■ WHAT YOU ARE ASKED TO DO ■
All of the data beneath this instruction is to be transcribed word for word.

*** Block opens ***

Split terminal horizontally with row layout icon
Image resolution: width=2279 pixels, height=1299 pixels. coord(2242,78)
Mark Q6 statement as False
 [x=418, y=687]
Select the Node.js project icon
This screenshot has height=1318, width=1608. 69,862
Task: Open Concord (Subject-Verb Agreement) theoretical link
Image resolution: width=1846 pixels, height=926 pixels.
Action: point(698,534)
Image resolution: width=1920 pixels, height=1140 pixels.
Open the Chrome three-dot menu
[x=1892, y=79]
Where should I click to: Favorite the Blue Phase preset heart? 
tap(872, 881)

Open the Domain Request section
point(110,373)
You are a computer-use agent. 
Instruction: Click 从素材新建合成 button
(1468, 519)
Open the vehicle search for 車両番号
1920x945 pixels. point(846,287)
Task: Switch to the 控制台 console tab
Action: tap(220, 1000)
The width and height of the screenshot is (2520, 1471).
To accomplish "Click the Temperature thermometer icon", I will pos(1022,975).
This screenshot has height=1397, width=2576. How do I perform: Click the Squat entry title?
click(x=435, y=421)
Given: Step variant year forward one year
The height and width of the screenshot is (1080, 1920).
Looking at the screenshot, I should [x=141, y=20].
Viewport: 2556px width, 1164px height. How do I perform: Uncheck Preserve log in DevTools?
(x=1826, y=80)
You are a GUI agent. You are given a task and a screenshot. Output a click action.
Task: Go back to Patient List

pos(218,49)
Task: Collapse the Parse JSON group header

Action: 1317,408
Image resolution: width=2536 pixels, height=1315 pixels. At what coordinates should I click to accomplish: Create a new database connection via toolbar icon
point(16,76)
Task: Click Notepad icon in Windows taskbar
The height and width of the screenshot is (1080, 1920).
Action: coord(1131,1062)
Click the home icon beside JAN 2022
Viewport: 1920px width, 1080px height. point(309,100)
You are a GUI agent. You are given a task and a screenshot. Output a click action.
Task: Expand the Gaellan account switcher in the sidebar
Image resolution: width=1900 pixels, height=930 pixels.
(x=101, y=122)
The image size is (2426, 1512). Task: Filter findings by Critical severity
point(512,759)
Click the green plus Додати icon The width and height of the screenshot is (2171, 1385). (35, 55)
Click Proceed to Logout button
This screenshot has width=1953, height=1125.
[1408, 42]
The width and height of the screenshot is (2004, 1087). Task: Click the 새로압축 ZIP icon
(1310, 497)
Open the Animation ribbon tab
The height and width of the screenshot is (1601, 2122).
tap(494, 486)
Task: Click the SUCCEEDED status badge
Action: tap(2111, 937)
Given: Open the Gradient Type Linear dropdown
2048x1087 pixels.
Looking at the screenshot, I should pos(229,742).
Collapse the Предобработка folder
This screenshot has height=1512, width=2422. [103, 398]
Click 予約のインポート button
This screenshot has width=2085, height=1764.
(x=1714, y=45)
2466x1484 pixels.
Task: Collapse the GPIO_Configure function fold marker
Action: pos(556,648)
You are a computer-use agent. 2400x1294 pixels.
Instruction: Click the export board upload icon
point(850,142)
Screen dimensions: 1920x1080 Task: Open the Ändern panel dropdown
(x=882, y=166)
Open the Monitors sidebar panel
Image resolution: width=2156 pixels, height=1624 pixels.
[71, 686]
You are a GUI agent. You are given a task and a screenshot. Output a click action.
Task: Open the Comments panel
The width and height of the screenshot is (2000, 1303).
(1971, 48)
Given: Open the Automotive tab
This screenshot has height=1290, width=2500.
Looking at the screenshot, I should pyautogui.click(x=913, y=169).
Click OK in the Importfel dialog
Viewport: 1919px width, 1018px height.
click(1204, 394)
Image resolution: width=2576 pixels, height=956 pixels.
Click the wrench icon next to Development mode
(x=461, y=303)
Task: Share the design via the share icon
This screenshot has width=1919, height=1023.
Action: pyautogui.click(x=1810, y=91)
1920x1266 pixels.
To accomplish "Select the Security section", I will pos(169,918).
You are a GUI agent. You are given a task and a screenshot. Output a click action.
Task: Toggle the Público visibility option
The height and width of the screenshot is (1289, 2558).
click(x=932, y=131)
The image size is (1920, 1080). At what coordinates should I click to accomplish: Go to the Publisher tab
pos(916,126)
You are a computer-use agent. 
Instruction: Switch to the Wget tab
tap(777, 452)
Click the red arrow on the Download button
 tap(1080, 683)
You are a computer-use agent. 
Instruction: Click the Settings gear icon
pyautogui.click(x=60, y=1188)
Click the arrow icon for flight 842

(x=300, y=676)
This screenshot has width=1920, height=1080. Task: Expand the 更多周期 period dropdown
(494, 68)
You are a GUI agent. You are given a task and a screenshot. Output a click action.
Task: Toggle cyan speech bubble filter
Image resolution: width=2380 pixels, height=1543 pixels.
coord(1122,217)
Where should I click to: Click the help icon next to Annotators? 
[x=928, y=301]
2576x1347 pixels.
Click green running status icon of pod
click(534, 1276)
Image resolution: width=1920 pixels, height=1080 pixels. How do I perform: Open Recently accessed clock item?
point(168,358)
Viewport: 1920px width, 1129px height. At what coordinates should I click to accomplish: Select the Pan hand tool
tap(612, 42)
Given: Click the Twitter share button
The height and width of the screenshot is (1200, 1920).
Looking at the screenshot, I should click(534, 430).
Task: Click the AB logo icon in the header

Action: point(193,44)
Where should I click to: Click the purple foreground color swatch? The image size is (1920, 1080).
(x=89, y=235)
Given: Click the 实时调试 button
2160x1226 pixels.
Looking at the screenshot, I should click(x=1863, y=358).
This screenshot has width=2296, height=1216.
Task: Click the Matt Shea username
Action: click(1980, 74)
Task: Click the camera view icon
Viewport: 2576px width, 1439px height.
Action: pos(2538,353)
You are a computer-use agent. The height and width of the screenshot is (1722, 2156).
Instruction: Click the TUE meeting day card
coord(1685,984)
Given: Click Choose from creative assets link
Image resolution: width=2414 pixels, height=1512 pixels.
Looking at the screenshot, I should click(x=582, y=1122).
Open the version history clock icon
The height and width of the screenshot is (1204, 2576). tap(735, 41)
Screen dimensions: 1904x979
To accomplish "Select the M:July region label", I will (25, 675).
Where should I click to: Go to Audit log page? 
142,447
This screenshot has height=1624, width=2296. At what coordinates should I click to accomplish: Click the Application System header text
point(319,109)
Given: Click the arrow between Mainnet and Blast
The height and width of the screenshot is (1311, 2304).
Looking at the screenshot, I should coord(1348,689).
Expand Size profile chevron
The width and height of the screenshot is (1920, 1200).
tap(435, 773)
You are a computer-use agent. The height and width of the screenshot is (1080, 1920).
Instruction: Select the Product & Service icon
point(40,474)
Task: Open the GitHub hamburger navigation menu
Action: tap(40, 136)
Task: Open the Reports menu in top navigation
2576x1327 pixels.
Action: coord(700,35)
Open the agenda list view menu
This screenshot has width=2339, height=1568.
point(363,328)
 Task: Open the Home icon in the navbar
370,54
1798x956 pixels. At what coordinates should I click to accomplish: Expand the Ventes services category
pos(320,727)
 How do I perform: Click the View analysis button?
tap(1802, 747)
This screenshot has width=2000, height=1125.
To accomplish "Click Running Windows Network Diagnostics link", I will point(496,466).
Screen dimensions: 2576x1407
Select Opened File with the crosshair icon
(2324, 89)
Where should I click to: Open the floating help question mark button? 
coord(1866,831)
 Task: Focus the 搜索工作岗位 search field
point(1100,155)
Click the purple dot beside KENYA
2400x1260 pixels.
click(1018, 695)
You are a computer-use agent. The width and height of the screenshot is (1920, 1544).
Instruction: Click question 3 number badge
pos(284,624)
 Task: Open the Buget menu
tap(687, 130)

*** Block closes ***

■ RESPONSE TO THIS TASK ■
Split terminal horizontally with row layout icon
Image resolution: width=2279 pixels, height=1299 pixels. coord(2242,78)
Mark Q6 statement as False
 [x=418, y=687]
Select the Node.js project icon
This screenshot has height=1318, width=1608. 69,862
Task: Open Concord (Subject-Verb Agreement) theoretical link
Image resolution: width=1846 pixels, height=926 pixels.
Action: point(698,534)
Image resolution: width=1920 pixels, height=1140 pixels.
Open the Chrome three-dot menu
[x=1892, y=79]
Where should I click to: Favorite the Blue Phase preset heart? 
tap(872, 881)

Open the Domain Request section
point(110,373)
You are a computer-use agent. 
Instruction: Click 从素材新建合成 button
(1468, 519)
Open the vehicle search for 車両番号
1920x945 pixels. point(846,287)
Task: Switch to the 控制台 console tab
Action: tap(220, 1000)
The width and height of the screenshot is (2520, 1471).
To accomplish "Click the Temperature thermometer icon", I will pos(1022,975).
This screenshot has height=1397, width=2576. How do I perform: Click the Squat entry title?
click(x=435, y=421)
Given: Step variant year forward one year
The height and width of the screenshot is (1080, 1920).
Looking at the screenshot, I should [x=141, y=20].
Viewport: 2556px width, 1164px height. How do I perform: Uncheck Preserve log in DevTools?
(x=1826, y=80)
You are a GUI agent. You are given a task and a screenshot. Output a click action.
Task: Go back to Patient List

pos(218,49)
Task: Collapse the Parse JSON group header

Action: 1317,408
Image resolution: width=2536 pixels, height=1315 pixels. At what coordinates should I click to accomplish: Create a new database connection via toolbar icon
point(16,76)
Task: Click Notepad icon in Windows taskbar
The height and width of the screenshot is (1080, 1920).
Action: coord(1131,1062)
Click the home icon beside JAN 2022
Viewport: 1920px width, 1080px height. point(309,100)
You are a GUI agent. You are given a task and a screenshot. Output a click action.
Task: Expand the Gaellan account switcher in the sidebar
Image resolution: width=1900 pixels, height=930 pixels.
(x=101, y=122)
The image size is (2426, 1512). Task: Filter findings by Critical severity
point(512,759)
Click the green plus Додати icon The width and height of the screenshot is (2171, 1385). (35, 55)
Click Proceed to Logout button
This screenshot has width=1953, height=1125.
[1408, 42]
The width and height of the screenshot is (2004, 1087). Task: Click the 새로압축 ZIP icon
(1310, 497)
Open the Animation ribbon tab
The height and width of the screenshot is (1601, 2122).
tap(494, 486)
Task: Click the SUCCEEDED status badge
Action: tap(2111, 937)
Given: Open the Gradient Type Linear dropdown
2048x1087 pixels.
Looking at the screenshot, I should pos(229,742).
Collapse the Предобработка folder
This screenshot has height=1512, width=2422. [103, 398]
Click 予約のインポート button
This screenshot has width=2085, height=1764.
(x=1714, y=45)
2466x1484 pixels.
Task: Collapse the GPIO_Configure function fold marker
Action: pos(556,648)
You are a computer-use agent. 2400x1294 pixels.
Instruction: Click the export board upload icon
point(850,142)
Screen dimensions: 1920x1080 Task: Open the Ändern panel dropdown
(x=882, y=166)
Open the Monitors sidebar panel
Image resolution: width=2156 pixels, height=1624 pixels.
[71, 686]
You are a GUI agent. You are given a task and a screenshot. Output a click action.
Task: Open the Comments panel
The width and height of the screenshot is (2000, 1303).
(1971, 48)
Given: Open the Automotive tab
This screenshot has height=1290, width=2500.
Looking at the screenshot, I should pyautogui.click(x=913, y=169).
Click OK in the Importfel dialog
Viewport: 1919px width, 1018px height.
click(1204, 394)
Image resolution: width=2576 pixels, height=956 pixels.
Click the wrench icon next to Development mode
(x=461, y=303)
Task: Share the design via the share icon
This screenshot has width=1919, height=1023.
Action: pyautogui.click(x=1810, y=91)
1920x1266 pixels.
To accomplish "Select the Security section", I will pos(169,918).
You are a GUI agent. You are given a task and a screenshot. Output a click action.
Task: Toggle the Público visibility option
The height and width of the screenshot is (1289, 2558).
click(x=932, y=131)
The image size is (1920, 1080). At what coordinates should I click to accomplish: Go to the Publisher tab
pos(916,126)
You are a computer-use agent. 
Instruction: Switch to the Wget tab
tap(777, 452)
Click the red arrow on the Download button
 tap(1080, 683)
You are a computer-use agent. 
Instruction: Click the Settings gear icon
pyautogui.click(x=60, y=1188)
Click the arrow icon for flight 842

(x=300, y=676)
This screenshot has width=1920, height=1080. Task: Expand the 更多周期 period dropdown
(494, 68)
You are a GUI agent. You are given a task and a screenshot. Output a click action.
Task: Toggle cyan speech bubble filter
Image resolution: width=2380 pixels, height=1543 pixels.
coord(1122,217)
Where should I click to: Click the help icon next to Annotators? 
[x=928, y=301]
2576x1347 pixels.
Click green running status icon of pod
click(534, 1276)
Image resolution: width=1920 pixels, height=1080 pixels. How do I perform: Open Recently accessed clock item?
point(168,358)
Viewport: 1920px width, 1129px height. At what coordinates should I click to accomplish: Select the Pan hand tool
tap(612, 42)
Given: Click the Twitter share button
The height and width of the screenshot is (1200, 1920).
Looking at the screenshot, I should click(534, 430).
Task: Click the AB logo icon in the header

Action: point(193,44)
Where should I click to: Click the purple foreground color swatch? The image size is (1920, 1080).
(x=89, y=235)
Given: Click the 实时调试 button
2160x1226 pixels.
Looking at the screenshot, I should click(x=1863, y=358).
This screenshot has width=2296, height=1216.
Task: Click the Matt Shea username
Action: click(1980, 74)
Task: Click the camera view icon
Viewport: 2576px width, 1439px height.
Action: pos(2538,353)
You are a computer-use agent. The height and width of the screenshot is (1722, 2156).
Instruction: Click the TUE meeting day card
coord(1685,984)
Given: Click Choose from creative assets link
Image resolution: width=2414 pixels, height=1512 pixels.
Looking at the screenshot, I should click(x=582, y=1122).
Open the version history clock icon
The height and width of the screenshot is (1204, 2576). tap(735, 41)
Screen dimensions: 1904x979
To accomplish "Select the M:July region label", I will (25, 675).
Where should I click to: Go to Audit log page? 
142,447
This screenshot has height=1624, width=2296. At what coordinates should I click to accomplish: Click the Application System header text
point(319,109)
Given: Click the arrow between Mainnet and Blast
The height and width of the screenshot is (1311, 2304).
Looking at the screenshot, I should coord(1348,689).
Expand Size profile chevron
The width and height of the screenshot is (1920, 1200).
tap(435, 773)
You are a computer-use agent. The height and width of the screenshot is (1080, 1920).
Instruction: Select the Product & Service icon
point(40,474)
Task: Open the GitHub hamburger navigation menu
Action: tap(40, 136)
Task: Open the Reports menu in top navigation
2576x1327 pixels.
Action: coord(700,35)
Open the agenda list view menu
This screenshot has width=2339, height=1568.
point(363,328)
 Task: Open the Home icon in the navbar
370,54
1798x956 pixels. At what coordinates should I click to accomplish: Expand the Ventes services category
pos(320,727)
 How do I perform: Click the View analysis button?
tap(1802, 747)
This screenshot has width=2000, height=1125.
To accomplish "Click Running Windows Network Diagnostics link", I will point(496,466).
Screen dimensions: 2576x1407
Select Opened File with the crosshair icon
(2324, 89)
Where should I click to: Open the floating help question mark button? 
coord(1866,831)
 Task: Focus the 搜索工作岗位 search field
point(1100,155)
Click the purple dot beside KENYA
2400x1260 pixels.
click(1018, 695)
You are a computer-use agent. The width and height of the screenshot is (1920, 1544).
Instruction: Click question 3 number badge
pos(284,624)
 Task: Open the Buget menu
tap(687, 130)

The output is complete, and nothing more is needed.